## Extracto del documento
Por S. Marcos consta la disposición psicológica de los discípulos en esta subida. Estaban como atónitos, sorprendidos, maravillados, porque "Jesús caminaba delante de ellos'; se les adelantaba. Ellos, en cambio, "le seguían con miedo" (Mc 10,32). Al ánimo y decisión de Él seguía el titubeo y temor de los discípulos, por más que el final cruento, inmediato, predicho por Tomás el Gemelo antes de iniciarse la subida anterior (Jn 11,16) habría de verificarse únicamente en el Hijo del hombre. Los tres sinópticos registran que entonces acaeció la tercera predicción expresa de la Pasión "a los Doce, tomándoles aparte". Esta confirmación en solitario debió dejarles más atónitos todavía. "No entendieron nada de esto; no entendieron lo que les había dicho", insiste Lucas sin osar interpretar la reacción interior de los Apóstoles (Lc 18,31-34). Lo que resulta comprensible: La gloria del Unigénito venía irradiando sobre ellos luego de tres años junto a Jesús y acababa de iluminarles en Jericó. Ninguna predicción adversa aminoraba en sus ánimos el resplandor de esa gloria - la del Padre, en la carta a los Hebreos durante la vida misma de Jesús y antes de su Pasión. De ahí que a continuación y en igual subida y camino, Mateo y Marcos, sin interrumpir las respectivas narraciones, presenten a la madre de los hijos de Zebedeo, Santiago y Juan, postrándose ante Jesús para pedirle "que estos dos hijos míos se sienten uno a tu derecha y el otro a tu izquierda en tu reino" (Mt 20,20-28). Puesto que los dos Boanerges consintieron en la actuación de su madre y corroboraron la petición con sus propias respuestas, sabedores como estaban de la reciente predicción de Jesús, alentaba en ellos la fe en el triunfo y glorificación del Maestro, tanto vivo como muerto, antes de la Pasión y después de ella. Juan corroboraría su sinceridad una semana después sobre el Gólgota. Santiago la probaría al beber, el primero de los Apóstoles, el cáliz del martirio, catorce años más tarde.

## Tu objetivo
Según el extracto del documento, ¿cuántos años después bebió Santiago el cáliz del martirio? Los ítems no tienen nada que ver con esto.

(Algunos ítems)
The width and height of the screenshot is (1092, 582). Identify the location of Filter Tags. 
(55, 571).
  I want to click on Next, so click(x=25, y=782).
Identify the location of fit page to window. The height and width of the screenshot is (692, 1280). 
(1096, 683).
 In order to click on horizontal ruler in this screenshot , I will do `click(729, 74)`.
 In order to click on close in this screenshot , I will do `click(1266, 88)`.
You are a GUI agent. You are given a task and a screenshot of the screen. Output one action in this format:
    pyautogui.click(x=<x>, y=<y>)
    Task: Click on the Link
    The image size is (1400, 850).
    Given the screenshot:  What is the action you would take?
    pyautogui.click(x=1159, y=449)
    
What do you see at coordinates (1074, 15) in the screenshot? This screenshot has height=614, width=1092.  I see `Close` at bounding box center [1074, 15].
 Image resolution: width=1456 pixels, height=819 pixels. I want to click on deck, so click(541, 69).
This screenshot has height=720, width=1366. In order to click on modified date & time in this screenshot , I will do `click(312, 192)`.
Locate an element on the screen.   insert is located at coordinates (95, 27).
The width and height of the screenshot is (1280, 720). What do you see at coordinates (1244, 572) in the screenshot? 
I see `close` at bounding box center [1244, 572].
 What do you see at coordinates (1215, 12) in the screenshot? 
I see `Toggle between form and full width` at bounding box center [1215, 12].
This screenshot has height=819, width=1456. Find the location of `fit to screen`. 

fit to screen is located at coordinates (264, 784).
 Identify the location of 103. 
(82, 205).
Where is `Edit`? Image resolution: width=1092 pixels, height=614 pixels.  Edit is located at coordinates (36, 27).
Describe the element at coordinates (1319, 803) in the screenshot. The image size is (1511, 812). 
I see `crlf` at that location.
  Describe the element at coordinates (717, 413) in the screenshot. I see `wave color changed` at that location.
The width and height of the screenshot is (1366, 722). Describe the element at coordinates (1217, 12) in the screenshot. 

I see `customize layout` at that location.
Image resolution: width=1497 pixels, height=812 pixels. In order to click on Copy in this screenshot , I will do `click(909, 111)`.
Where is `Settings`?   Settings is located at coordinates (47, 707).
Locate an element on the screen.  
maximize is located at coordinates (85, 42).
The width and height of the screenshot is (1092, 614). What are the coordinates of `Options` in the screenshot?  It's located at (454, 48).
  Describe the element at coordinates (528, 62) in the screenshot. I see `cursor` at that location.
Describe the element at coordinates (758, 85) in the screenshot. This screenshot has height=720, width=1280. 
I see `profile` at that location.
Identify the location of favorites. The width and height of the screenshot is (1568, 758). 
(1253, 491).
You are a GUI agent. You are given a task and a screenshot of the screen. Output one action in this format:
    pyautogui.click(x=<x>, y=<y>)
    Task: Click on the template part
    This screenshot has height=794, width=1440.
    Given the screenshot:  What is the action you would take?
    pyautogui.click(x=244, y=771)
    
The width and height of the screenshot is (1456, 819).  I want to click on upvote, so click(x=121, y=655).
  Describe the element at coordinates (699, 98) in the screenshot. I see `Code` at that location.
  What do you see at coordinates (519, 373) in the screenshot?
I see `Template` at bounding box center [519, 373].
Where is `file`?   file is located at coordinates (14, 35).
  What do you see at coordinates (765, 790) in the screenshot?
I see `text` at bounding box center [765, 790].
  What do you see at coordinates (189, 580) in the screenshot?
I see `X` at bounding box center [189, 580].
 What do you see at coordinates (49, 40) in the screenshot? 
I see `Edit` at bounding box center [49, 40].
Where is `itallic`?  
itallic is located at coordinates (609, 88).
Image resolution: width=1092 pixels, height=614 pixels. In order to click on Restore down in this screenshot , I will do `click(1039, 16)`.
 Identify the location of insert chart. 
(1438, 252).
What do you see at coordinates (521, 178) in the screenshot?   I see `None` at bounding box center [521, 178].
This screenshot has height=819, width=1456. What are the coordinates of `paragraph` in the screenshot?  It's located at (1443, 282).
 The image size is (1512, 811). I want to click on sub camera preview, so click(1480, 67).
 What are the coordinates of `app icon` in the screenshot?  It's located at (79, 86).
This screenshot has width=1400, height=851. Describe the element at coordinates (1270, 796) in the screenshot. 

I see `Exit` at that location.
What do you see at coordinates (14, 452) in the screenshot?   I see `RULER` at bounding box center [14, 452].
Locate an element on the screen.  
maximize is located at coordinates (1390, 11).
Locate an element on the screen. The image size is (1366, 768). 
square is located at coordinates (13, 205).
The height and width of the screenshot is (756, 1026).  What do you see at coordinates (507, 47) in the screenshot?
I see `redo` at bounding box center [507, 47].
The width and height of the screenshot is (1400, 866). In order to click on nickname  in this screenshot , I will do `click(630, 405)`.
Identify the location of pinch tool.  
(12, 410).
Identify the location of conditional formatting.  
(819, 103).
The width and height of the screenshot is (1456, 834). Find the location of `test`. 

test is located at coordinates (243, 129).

## La respuesta
Catorce años más tarde.